The video explains OpenAI’s major shift from stateless REST APIs to stateful websockets, enabling persistent connections that drastically reduce bandwidth and speed up agentic AI workflows by maintaining session context server-side. The creator highlights how this technical change, though less flashy than new model releases, represents a foundational improvement that will significantly impact the efficiency and evolution of AI infrastructure.
The video discusses a significant recent change made by OpenAI to their APIs, shifting from traditional REST calls to websockets. The creator explains that while most of their videos are influenced by both personal interest and potential reach, this topic is covered purely out of passion for the technical details, even if it might not attract a large audience. The move to websockets is described as a massive shift, promising over 90% reduction in bandwidth and 20-30% speed improvements, which is particularly impactful for applications involving AI agents and complex tool calls.
To help viewers understand the importance of this change, the creator breaks down how context management and requests work with AI models. In current systems, every time a user interacts with an AI agent—especially when tool calls are involved—the entire conversation history (context) must be sent back to the API with each request. This stateless approach is highly inefficient, as it results in repeatedly transmitting large amounts of data, even when only a small update or tool call result is needed. The video clarifies common misconceptions about caching and compaction, emphasizing that caching only reduces compute time, not the amount of data sent, and compaction is a separate process that summarizes history but breaks cache efficiency.

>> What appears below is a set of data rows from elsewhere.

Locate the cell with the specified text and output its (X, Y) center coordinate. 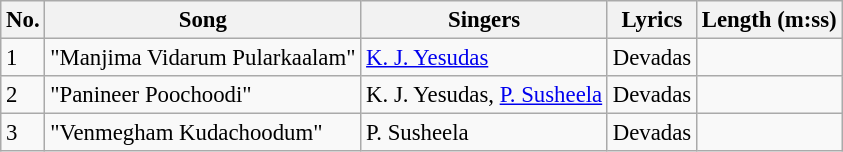
K. J. Yesudas (484, 58)
P. Susheela (484, 133)
3 (23, 133)
"Panineer Poochoodi" (203, 95)
Song (203, 20)
"Manjima Vidarum Pularkaalam" (203, 58)
"Venmegham Kudachoodum" (203, 133)
Lyrics (652, 20)
No. (23, 20)
Length (m:ss) (770, 20)
Singers (484, 20)
1 (23, 58)
K. J. Yesudas, P. Susheela (484, 95)
2 (23, 95)
Locate the cell with the specified text and output its (X, Y) center coordinate. 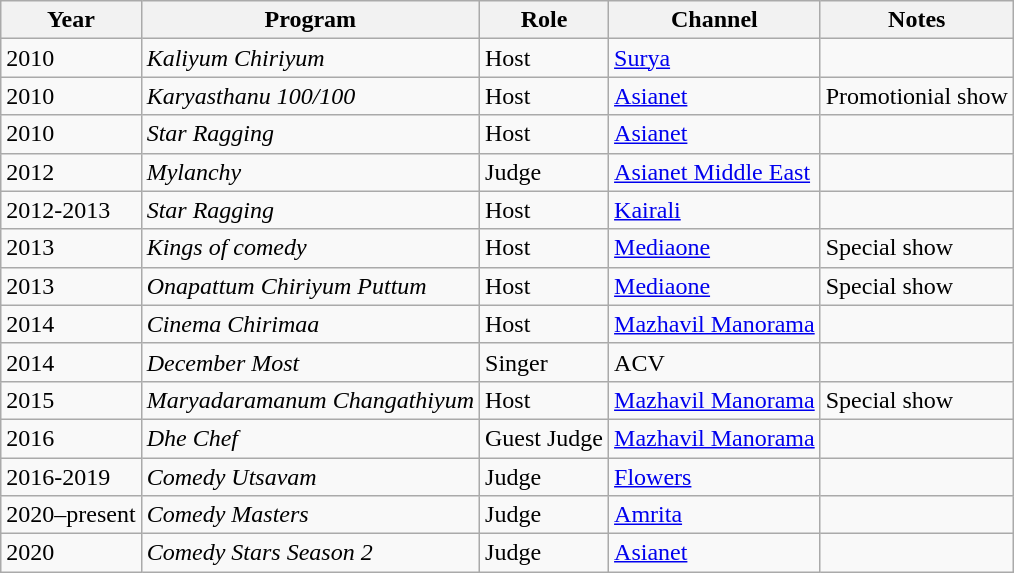
2015 (71, 400)
Kings of comedy (310, 248)
Comedy Stars Season 2 (310, 553)
Year (71, 20)
Kairali (715, 210)
Program (310, 20)
Notes (916, 20)
Surya (715, 58)
2012 (71, 172)
Kaliyum Chiriyum (310, 58)
Mylanchy (310, 172)
Singer (544, 362)
December Most (310, 362)
2016-2019 (71, 477)
Karyasthanu 100/100 (310, 96)
Dhe Chef (310, 438)
Maryadaramanum Changathiyum (310, 400)
2012-2013 (71, 210)
Amrita (715, 515)
Channel (715, 20)
Onapattum Chiriyum Puttum (310, 286)
2020 (71, 553)
ACV (715, 362)
Asianet Middle East (715, 172)
Cinema Chirimaa (310, 324)
2020–present (71, 515)
Comedy Utsavam (310, 477)
2016 (71, 438)
Promotionial show (916, 96)
Comedy Masters (310, 515)
Role (544, 20)
Guest Judge (544, 438)
Flowers (715, 477)
Output the (x, y) coordinate of the center of the cell containing the given text.  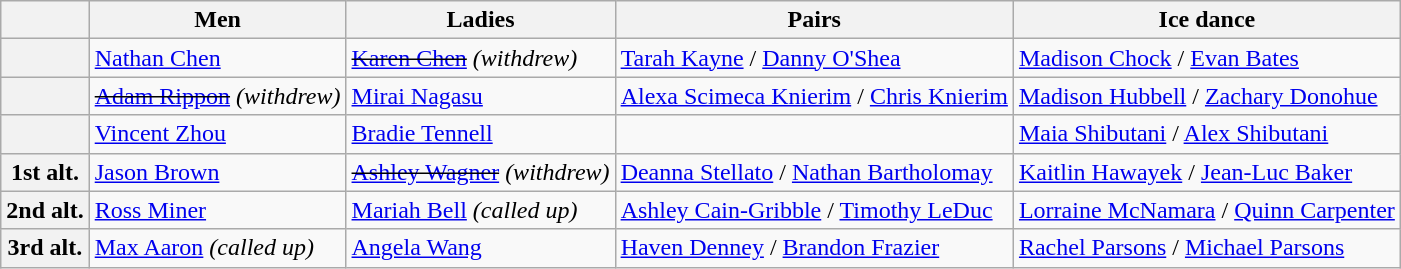
Bradie Tennell (480, 134)
Angela Wang (480, 248)
Ice dance (1206, 20)
3rd alt. (45, 248)
Adam Rippon (withdrew) (218, 96)
2nd alt. (45, 210)
Nathan Chen (218, 58)
Madison Hubbell / Zachary Donohue (1206, 96)
Ashley Wagner (withdrew) (480, 172)
Kaitlin Hawayek / Jean-Luc Baker (1206, 172)
Mirai Nagasu (480, 96)
Maia Shibutani / Alex Shibutani (1206, 134)
Max Aaron (called up) (218, 248)
Mariah Bell (called up) (480, 210)
Men (218, 20)
Lorraine McNamara / Quinn Carpenter (1206, 210)
Jason Brown (218, 172)
Vincent Zhou (218, 134)
Ross Miner (218, 210)
Tarah Kayne / Danny O'Shea (814, 58)
Pairs (814, 20)
Deanna Stellato / Nathan Bartholomay (814, 172)
Madison Chock / Evan Bates (1206, 58)
1st alt. (45, 172)
Alexa Scimeca Knierim / Chris Knierim (814, 96)
Haven Denney / Brandon Frazier (814, 248)
Rachel Parsons / Michael Parsons (1206, 248)
Ladies (480, 20)
Ashley Cain-Gribble / Timothy LeDuc (814, 210)
Karen Chen (withdrew) (480, 58)
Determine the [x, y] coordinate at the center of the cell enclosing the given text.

The inefficiency of the stateless REST approach is further highlighted by explaining the architecture behind OpenAI’s APIs. Requests are routed through multiple API servers and GPUs, making it impossible to maintain session state between calls. As a result, every request must include the full context, leading to unnecessary bandwidth usage and processing overhead, especially when agentic workflows involve many rapid tool calls that each require the entire history to be resent.
Websockets offer a solution by enabling a persistent connection to the same API server throughout a session. This allows the server to maintain in-memory state, so only new information (such as the latest tool call result) needs to be sent, rather than the entire conversation history. This stateful approach dramatically reduces data transfer, processing time, and the complexity of managing cache and authentication checks for every request. The creator notes that while this change may not be as beneficial for simple chat apps, it is transformative for agentic use cases with frequent tool calls.
The video concludes by emphasizing the broader significance of this shift, noting that OpenAI’s adoption and open-sourcing of these standards will likely influence the entire industry. The creator expresses excitement about the opportunity to rethink and improve foundational aspects of AI infrastructure, highlighting how early and rapidly evolving the field still is. They encourage viewers to appreciate the importance of deep technical work and to stay engaged with these kinds of fundamental improvements, which can have a much greater impact than new model releases alone.